Live sketching re:publica

Tweets, Instagrams and Facebook posts: all familiar ways to document re:publica experiences. But over the last 3 years, one group of artists have found a more creative way to capture the spirit of re:publica: live comics.

Jeff Chi, Tim Gaedke and Johannes Kretzschmar are three webcomic artists based in Germany. In 2014, happenstance resulted in all three being present at that year's re:publica, and, as Kretzschmar noted, as soon as you put a group of such artists in the same space, there will inevitably emerge online illustrations to document this occurrence. The results were shared by the group on Twitter over the length of the conference.

Delighted by their creativity, we invited the group back in 2015, and they again dutifully sketched comics throughout the event, providing a helpful “re:publica bingo” for attendees to play, sharing their impressions of Netflix CEO Reed Hastings' keynote speech, and documenting the search for the holy grail at tech conferences: an unused power outlet.

The trio will return to re:publica once again this May. We caught up with them recently to learn more about how this endeavour started and what they have planned for #rpTEN.

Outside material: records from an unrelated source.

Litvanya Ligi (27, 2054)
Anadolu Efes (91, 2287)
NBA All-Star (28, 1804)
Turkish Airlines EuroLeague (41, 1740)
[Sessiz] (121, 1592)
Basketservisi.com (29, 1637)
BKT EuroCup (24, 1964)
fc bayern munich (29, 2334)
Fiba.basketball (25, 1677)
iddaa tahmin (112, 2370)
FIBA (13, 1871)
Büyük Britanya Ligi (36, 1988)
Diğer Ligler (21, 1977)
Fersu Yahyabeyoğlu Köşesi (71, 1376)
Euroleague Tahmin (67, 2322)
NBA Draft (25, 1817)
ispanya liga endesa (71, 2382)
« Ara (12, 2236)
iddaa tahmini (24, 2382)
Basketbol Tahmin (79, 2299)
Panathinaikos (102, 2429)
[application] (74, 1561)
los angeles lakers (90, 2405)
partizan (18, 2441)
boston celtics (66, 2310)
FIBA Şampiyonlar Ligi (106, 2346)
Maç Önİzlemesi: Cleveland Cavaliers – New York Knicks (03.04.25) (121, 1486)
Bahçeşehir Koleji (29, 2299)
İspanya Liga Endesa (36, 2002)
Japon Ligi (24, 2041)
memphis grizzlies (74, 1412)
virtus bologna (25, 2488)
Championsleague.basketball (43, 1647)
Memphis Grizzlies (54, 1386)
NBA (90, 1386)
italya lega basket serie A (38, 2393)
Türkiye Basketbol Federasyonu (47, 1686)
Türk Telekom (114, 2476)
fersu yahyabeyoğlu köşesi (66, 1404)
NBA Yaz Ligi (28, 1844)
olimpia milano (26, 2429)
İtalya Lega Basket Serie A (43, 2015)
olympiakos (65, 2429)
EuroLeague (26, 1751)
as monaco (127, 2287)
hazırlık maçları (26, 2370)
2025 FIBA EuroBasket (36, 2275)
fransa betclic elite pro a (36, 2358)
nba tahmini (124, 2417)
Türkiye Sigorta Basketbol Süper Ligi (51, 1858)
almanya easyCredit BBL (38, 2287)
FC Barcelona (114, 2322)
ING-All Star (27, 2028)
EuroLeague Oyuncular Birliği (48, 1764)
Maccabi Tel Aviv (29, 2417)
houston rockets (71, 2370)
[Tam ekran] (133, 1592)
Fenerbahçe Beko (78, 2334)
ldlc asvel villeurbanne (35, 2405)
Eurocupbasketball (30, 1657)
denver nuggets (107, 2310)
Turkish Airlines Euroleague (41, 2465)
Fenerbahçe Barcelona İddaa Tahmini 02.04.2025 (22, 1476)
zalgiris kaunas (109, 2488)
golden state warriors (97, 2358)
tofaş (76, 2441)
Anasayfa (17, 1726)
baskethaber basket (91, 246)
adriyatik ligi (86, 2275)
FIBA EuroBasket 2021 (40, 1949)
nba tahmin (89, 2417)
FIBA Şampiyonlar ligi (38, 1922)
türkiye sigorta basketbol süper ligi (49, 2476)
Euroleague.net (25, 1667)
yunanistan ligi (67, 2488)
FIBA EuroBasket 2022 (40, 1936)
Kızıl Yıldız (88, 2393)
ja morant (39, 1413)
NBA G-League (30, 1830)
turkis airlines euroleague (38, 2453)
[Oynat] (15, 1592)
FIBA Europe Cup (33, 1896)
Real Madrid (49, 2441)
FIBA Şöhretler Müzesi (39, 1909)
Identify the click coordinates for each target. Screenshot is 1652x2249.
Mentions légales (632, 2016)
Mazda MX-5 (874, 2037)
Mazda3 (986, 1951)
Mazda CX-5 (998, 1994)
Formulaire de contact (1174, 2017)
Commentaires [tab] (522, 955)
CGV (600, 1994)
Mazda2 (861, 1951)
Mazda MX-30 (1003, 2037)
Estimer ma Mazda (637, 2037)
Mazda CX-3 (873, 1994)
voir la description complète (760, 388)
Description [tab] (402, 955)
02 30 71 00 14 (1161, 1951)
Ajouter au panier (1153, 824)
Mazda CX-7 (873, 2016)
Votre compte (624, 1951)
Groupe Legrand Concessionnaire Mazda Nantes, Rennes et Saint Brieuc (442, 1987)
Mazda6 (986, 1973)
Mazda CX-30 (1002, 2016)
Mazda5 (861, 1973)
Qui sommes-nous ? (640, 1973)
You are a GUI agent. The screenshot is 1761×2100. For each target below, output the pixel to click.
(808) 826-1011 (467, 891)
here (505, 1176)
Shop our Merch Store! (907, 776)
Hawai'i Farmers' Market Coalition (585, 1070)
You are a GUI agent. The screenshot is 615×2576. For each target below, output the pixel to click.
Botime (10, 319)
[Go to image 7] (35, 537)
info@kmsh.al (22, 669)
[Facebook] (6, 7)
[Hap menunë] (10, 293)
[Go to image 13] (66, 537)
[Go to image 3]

How did you first come up with the idea to illustrate your experiences at the re:publica?

Tim: I wanted to attend re:publica but didn't have a ticket. So I reached out on Twitter and asked is someone would donate one and, in return, I would document the conference in comic form. No one responded so, instead, I began documenting the event through little comics from my couch. Three or four of these strips later, Microsoft got in touch. They said they had put me on the guest list and asked if I would continue to sketch #rp. Said and done.

Jojo: The live drawing was a singularity crossing the event horizon, which emanated from Tim's and Jess's spontaneous invitation in 2014. When at least three web comic artists come together in the space-time continuum, uploading to the internet becomes inevitable. That's just the way it is!

[caption]Categorizing re:publica visitors[/caption] What aspects are you trying to capture? Why "live-draw" coverage of the conference rather than live-tweeting it, for example?

Jeff: First of all, it’s easier to stand out with drawings than with tweets. I think the aspects we like to capture differ between the three of us because we all have different involvements in the IT and web scene. I’m a web designer and regular conference visitor but still more focused on the creative side of it all, so what I find mostly funny and interesting is “what all those weird but kind humans are passionate about but outsiders most of the time won’t understand”.

Tim: In my comics, I try to capture the all the different people and interactions, which occur when lots of nerds are gathered in one space. Why drawings? I'm better with the pen better than the keyboard. Many situations are better summed up in an image than in 140 characters.

Jojo: Through our drawings, we move in a narrative and comedic space not accessible through tweets, Instagram pics or Snapchat-snaps (is that the right noun?).

What are some personal re:publica highlights for you?

Jeff: My highlights are always the small details that one will only notice when going around the fairground in a slower tempo. Last year we found a little mobile home at the makerspace and decided to sell some comics out of its window. When the amazing people who built this thing arrived, they told us that this project was free for everyone to use, which was so funny because that was what we already did without explanation. It really captured the spirit of the makerspace, or as we called it, the haunting “Macher-Geist”.

Tim: Meeting tons of like-minded people: makers, creatives, artists of all stripes. Free beer. When you're in need of a recording device, post it on Twitter and someone immediately has your back and helps you out.

Jojo: My personal highlight was definitely the Sweetup – for ginger liquorice reasons.